Mais Il y a 25 ans par exemple, on ne pensait pas pouvoir faire de l’offshore en profondeur, ni utiliser la banquise de l’Arctique pour sortir du pétrole.

Tout a fait, mais cela ne veut pas dire qu’on maitrise ce qu’on fait. Regardez les dégâts naturels comme ce qui s’est passé au Golf du Mexique (La plate forme qui a explosé). Je vous assure qu’aujourd’hui, on ne sait absolument pas comment palier à ces dégâts. On n’arrive même pas à contenir le pétrole dans de l’eau dans les profondeurs. On joue avec le feu.

Qu’est-ce que vous pensez en écoutant notre ministre de l’Energie dire que le gaz de schiste sera l’alternative pouvant permettre de rallonger la durée de vie des réserves énergétiques algériennes ?

Dans les faits actuels des choses, c’est un pari fou, dangereux, et je dirais même à la limite criminel.

Vous attendez-vous à ce que le modèle nord-américain de gaz de schiste s’écroule dans les prochaines années ?

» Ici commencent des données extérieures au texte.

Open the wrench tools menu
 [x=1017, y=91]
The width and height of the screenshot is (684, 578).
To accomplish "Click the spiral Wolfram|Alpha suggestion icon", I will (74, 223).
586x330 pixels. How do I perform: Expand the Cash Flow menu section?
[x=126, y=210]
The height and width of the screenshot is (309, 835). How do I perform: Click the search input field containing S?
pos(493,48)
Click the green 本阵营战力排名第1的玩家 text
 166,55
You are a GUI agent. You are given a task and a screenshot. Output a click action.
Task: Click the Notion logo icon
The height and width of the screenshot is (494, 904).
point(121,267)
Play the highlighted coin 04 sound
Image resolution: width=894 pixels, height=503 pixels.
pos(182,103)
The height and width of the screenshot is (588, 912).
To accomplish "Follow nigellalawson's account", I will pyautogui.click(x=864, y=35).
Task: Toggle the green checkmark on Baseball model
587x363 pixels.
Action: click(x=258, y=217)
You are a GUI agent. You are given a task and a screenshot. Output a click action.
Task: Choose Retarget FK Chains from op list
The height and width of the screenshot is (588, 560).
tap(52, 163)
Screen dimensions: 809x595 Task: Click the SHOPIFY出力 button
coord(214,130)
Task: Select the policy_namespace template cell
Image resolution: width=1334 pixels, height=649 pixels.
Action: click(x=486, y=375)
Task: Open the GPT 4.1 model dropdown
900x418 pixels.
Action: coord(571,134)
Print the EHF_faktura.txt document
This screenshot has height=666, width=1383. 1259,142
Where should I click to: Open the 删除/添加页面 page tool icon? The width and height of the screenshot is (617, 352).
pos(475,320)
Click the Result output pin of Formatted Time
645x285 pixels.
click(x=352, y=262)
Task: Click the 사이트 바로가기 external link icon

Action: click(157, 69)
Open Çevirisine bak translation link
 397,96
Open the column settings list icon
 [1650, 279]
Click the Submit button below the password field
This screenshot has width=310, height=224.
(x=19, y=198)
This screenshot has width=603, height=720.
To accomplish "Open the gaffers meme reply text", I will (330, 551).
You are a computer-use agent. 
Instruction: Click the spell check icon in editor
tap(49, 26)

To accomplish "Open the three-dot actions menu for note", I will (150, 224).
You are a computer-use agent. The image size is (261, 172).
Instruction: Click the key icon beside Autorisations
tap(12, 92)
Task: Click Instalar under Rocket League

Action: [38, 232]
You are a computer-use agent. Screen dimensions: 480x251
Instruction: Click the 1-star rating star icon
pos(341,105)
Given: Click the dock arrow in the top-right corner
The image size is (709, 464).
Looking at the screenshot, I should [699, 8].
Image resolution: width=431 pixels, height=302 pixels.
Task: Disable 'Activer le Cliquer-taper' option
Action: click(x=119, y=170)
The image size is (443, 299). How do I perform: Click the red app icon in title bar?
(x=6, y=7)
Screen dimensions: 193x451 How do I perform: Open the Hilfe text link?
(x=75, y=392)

Il s’est déjà écroulé. Il est déjà en faillite. Le patron d’Exxon, était, il ya quelques mois, devant une commission sénatoriale pleurer et dire : «Nous sommes dans le rouge, on est fini». Il a même utilisé l’expression, «On a bouffé nos chemises». Si Exxon dit en avoir bouffé sa chemise avec le gaz de schiste, que ferrons-nous alors ?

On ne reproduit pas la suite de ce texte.